Bitcoin è una valuta digitale decentralizzata lanciata a gennaio 2009. È stata creata da una persona o da un gruppo anonimo che usava il nome Satoshi Nakamoto, la cui vera identità è ancora sconosciuta. Nakamoto ha pubblicato un whitepaper di nove pagine a ottobre 2008 che descriveva 'un sistema di denaro elettronico peer-to-peer' e poi ha minato il primo blocco a gennaio 2009.
Esiste per permettere alle persone di inviarsi valore su internet senza una banca, un processore di pagamenti o qualsiasi intermediario di fiducia in mezzo. Le transazioni vengono registrate su un registro pubblico chiamato blockchain, di cui migliaia di computer indipendenti in tutto il mondo conservano copie e che verificano. Nessuna parte centrale può congelare la rete, stampare più monete di quante le regole consentano o annullare transazioni già regolate.
La scelta di design più importante in assoluto è il limite all'offerta: esisteranno per sempre solo 21 milioni di bitcoin. Quella scarsità rigida, unita al fatto che nessuna azienda lo gestisce, è il motivo per cui i sostenitori chiamano Bitcoin 'oro digitale' e lo trattano come una riserva di valore a lungo termine più che come una valuta di spesa quotidiana.

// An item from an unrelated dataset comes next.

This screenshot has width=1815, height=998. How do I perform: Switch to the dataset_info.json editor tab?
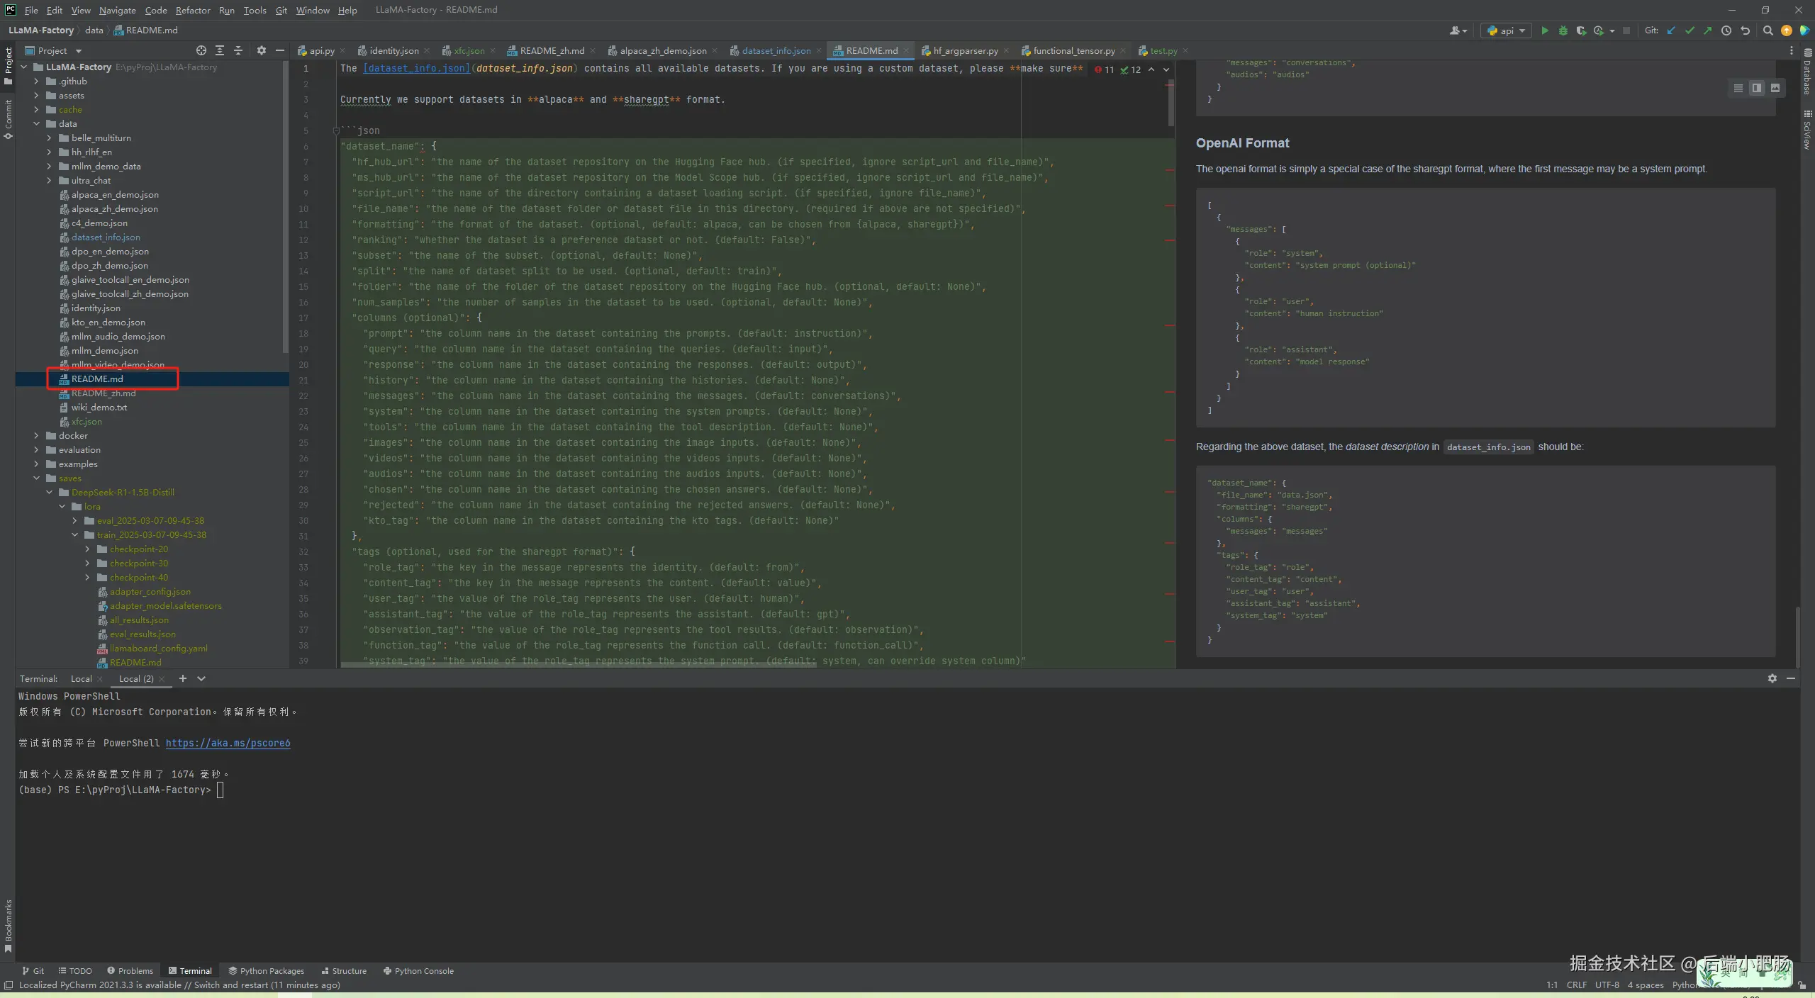pos(776,50)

Oggi Bitcoin è il più grande asset crypto per valore di mercato e il punto di riferimento con cui si misura il resto del settore. È detenuto da individui, aziende quotate e, dal 2024, dagli ETF spot statunitensi che permettono ai normali conti di brokeraggio di detenerlo.
Come funziona
Bitcoin è protetto da un sistema chiamato Proof of Work. Computer specializzati chiamati miner competono per indovinare un numero che, dato in pasto all'algoritmo di hashing SHA-256 insieme ai dati del blocco, produce un risultato inferiore a un obiettivo fissato dalla rete. Non ci sono scorciatoie: servono trilioni di tentativi casuali, e il primo miner che trova una risposta valida può aggiungere il blocco di transazioni successivo e guadagnare bitcoin appena creati più le commissioni.

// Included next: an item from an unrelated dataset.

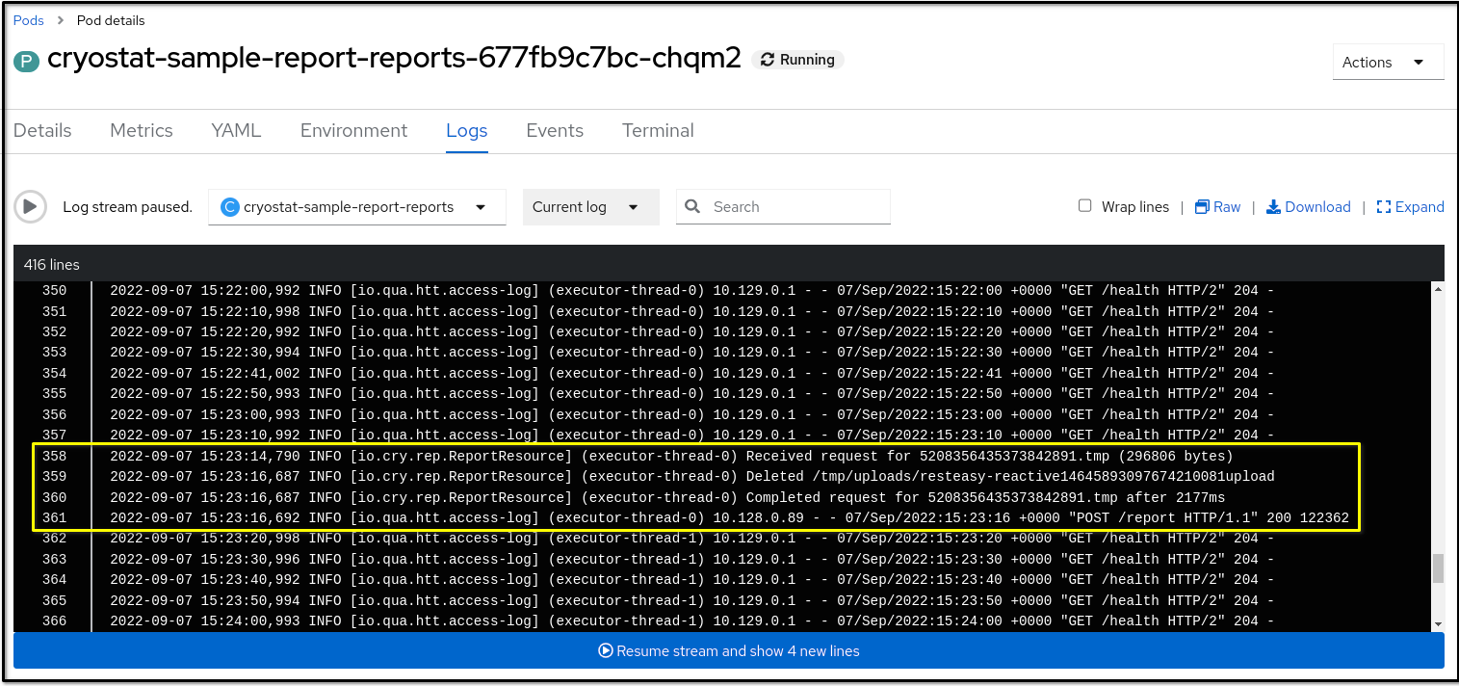Click the search magnifier icon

Questa elettricità 'sprecata' è proprio il punto: rende astronomicamente costoso riscrivere la storia. Per falsificare o annullare transazioni, un attaccante dovrebbe superare in potenza di calcolo l'intera rete onesta tutta in una volta (un 'attacco del 51%'), cosa che per Bitcoin costerebbe più di qualsiasi guadagno realistico. La rete si autoregola anche: ogni 2.016 blocchi (circa due settimane) aggiusta la difficoltà in modo che un nuovo blocco continui ad arrivare all'incirca ogni 10 minuti, indipendentemente da quanti miner entrano o escono.
La nuova offerta è frenata dagli 'halving'. Ogni 210.000 blocchi (~4 anni) la ricompensa pagata ai miner viene dimezzata. È iniziata a 50 BTC per blocco, e dopo l'halving di aprile 2024 è di 3,125 BTC. Questo è il meccanismo che impone il tetto di 21 milioni e riduce lentamente la nuova emissione verso lo zero intorno all'anno 2140.
Consenso: Proof of Work con la funzione hash SHA-256 — la sicurezza viene dall'energia reale spesa, non dalle monete in staking.
Tempo di blocco: circa 10 minuti, mantenuto stabile da un aggiustamento automatico della difficoltà ogni 2.016 blocchi.
Emissione: la ricompensa di blocco si dimezza ogni ~4 anni; attualmente 3,125 BTC per blocco dopo l'halving di aprile 2024.
Controlli le monete con una chiave privata. 'Not your keys, not your coins' — chi detiene la chiave controlla i bitcoin.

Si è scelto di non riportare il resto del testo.